Avatar image for krandor
#41 Posted by krandor (11 posts) - - Show Bio

@edgework: awesome. I'll pass that along. That seems to be the best long term solution for everyone.

Avatar image for jothay
#42 Posted by Jothay (3 posts) - - Show Bio

@edgework: You just redeemed my faith, which was shaken I'm sorry to say. I'll be working with @krandor and a couple other volunteers from ComicRack to toss a solution together quickly.

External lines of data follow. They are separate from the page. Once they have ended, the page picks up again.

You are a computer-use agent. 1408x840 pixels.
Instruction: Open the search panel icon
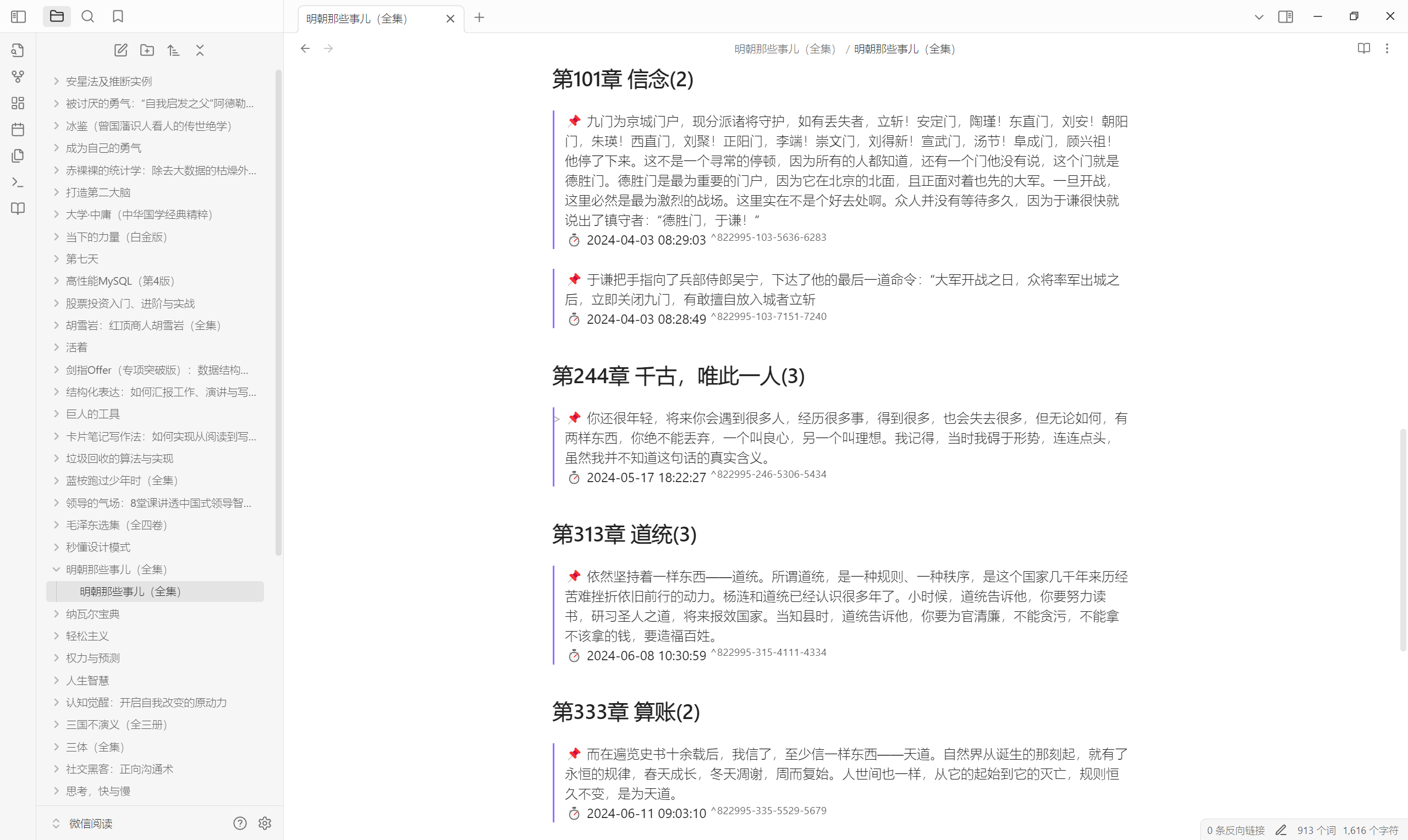tap(88, 16)
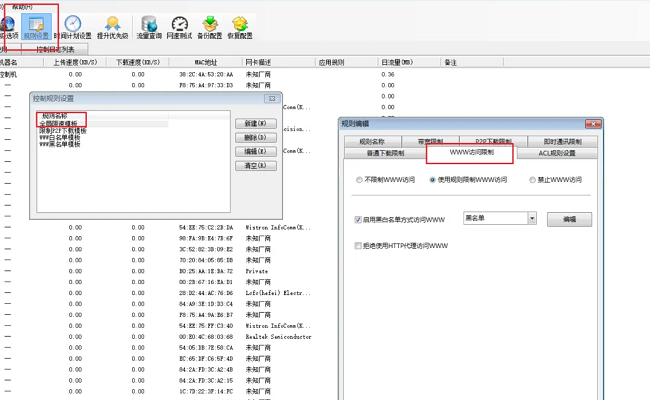This screenshot has height=400, width=650.
Task: Launch the 网速测试 speedometer icon
Action: pos(180,27)
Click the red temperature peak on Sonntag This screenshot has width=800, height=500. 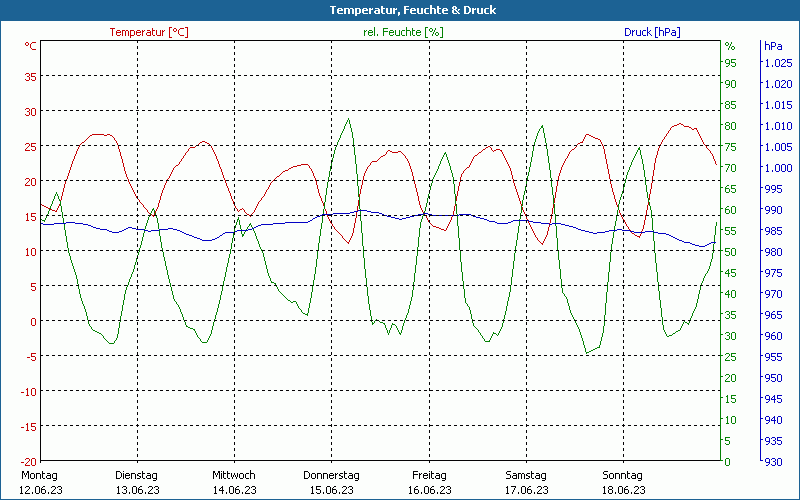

Since I've only ever looked at the existing API once, I'll need to familiarize myself with what it returns and how so I can replicate, we'll also need to discuss how to get the existing data over safely and securely.

Working with Deltas will commonly mean looking for a Modified Since timestamp search, do all the existing API calls allow for this or is there a specific call that we could feed a time to and have it return all the deltas in one swoop we can process on our end?

Avatar image for rick
#43 Posted by rick (119 posts) - - Show Bio

We can add a modified since to everything. I'll get that into the dev queue.

Avatar image for krandor
#44 Edited by krandor (11 posts) - - Show Bio

I am real glad to see we seem to now be working together on a solution instead of seemingly being at odds with each other. Very refreshing.